* **AUFGABENSTELLUNG**
1 – Gib aus dem Text über Hershs Bericht zu den Geiseln den Abschnitt zwischen „Angeblich Spuren der“ und „zum Hamas-Tunnelsystem haben.“ einschließlich wortgetreu aus.
2 – Führe den Text über Hershs Bericht zu den Geiseln im Al-Shifa-Krankenhaus im Anschluss an seinen letzten Satz fort.

Angeblich Spuren der Geiseln
Solche Informationen sind bei Hersh leider nicht zu lesen. Er schreibt, der israelische Geheimdienst habe erfahren, dass die Geiseln bereits vor dem Angriff aus dem Krankenhaus nach Süden evakuiert worden seien. Das sei gemeinsam mit den palästinensischen Zivilisten geschehen, die vor den fortgesetzten israelischen Bombenangriffen von Häusern, Wohnkomplexen und Bürogebäuden geflohen seien. Die massiven, rücksichtslosen Angriffe erfolgen, weil laut dem US-Journalisten «seit Jahren vermutet» wird, dass sie Eingänge zum Hamas-Tunnelsystem haben.
Ein israelischer Insider habe ihm berichtet, die israelischen Truppen hätten im Al-Shifa-Krankenhaus DNA-Spuren der Geiseln entdeckt. Ebenso habe man weitere Beweise für ihre Anwesenheit gefunden – «Kleidung aus israelischer Produktion, Windeln, Milchflaschen», was sicher eine Überraschung darstellt in einem solchen Krankenhaus an diesem Ort.

* **Gespeicherte Daten**
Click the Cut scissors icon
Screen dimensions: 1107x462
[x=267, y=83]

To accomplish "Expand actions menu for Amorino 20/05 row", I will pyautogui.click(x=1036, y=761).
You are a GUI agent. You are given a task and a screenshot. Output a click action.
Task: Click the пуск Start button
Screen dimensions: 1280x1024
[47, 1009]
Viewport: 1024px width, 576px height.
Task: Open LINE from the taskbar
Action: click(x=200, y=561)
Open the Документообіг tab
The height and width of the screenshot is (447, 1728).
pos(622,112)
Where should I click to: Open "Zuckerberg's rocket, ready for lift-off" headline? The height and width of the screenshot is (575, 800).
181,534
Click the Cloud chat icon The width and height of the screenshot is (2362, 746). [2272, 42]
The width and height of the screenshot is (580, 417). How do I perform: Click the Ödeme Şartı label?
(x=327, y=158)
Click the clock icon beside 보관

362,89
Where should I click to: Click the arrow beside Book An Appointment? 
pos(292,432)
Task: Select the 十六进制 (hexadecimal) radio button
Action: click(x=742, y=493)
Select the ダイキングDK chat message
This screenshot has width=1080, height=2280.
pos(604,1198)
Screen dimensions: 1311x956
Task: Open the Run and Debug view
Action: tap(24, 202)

* **LÖSUNGEN**
1 –
Angeblich Spuren der Geiseln
Solche Informationen sind bei Hersh leider nicht zu lesen. Er schreibt, der israelische Geheimdienst habe erfahren, dass die Geiseln bereits vor dem Angriff aus dem Krankenhaus nach Süden evakuiert worden seien. Das sei gemeinsam mit den palästinensischen Zivilisten geschehen, die vor den fortgesetzten israelischen Bombenangriffen von Häusern, Wohnkomplexen und Bürogebäuden geflohen seien. Die massiven, rücksichtslosen Angriffe erfolgen, weil laut dem US-Journalisten «seit Jahren vermutet» wird, dass sie Eingänge zum Hamas-Tunnelsystem haben.

2 –
Zudem seien die Leichen von zwei der Geiseln in der Nähe des Krankenhauskomplexes entdeckt worden. Laut dem Insider weiss Israel jetzt, dass die gesuchten 200 Hamas-Kämpfer sich bereits nach Süden abgesetzt hätten. Sie seien wie ihre Geiseln von den Medizinern als verletzte Patienten ausstaffiert worden, um nicht von israelischen Überwachungsdrohnen aufgespürt zu werden.
Hersh schreibt, das Tunnelsystem im Gaza-Streifen habe der Hamas-Führung wie auch den Kämpfern der Qassam-Brigaden, des militärischen Flügels der Hamas, ermöglicht, versteckt zu arbeiten und abends bei ihren Familien zu sein. Es habe «Tausende von Ein- und Ausgängen zum Tunnelsystem unter Wohn- und Bürogebäuden in Gaza-Stadt» gegeben, kartografiert von den Israelis.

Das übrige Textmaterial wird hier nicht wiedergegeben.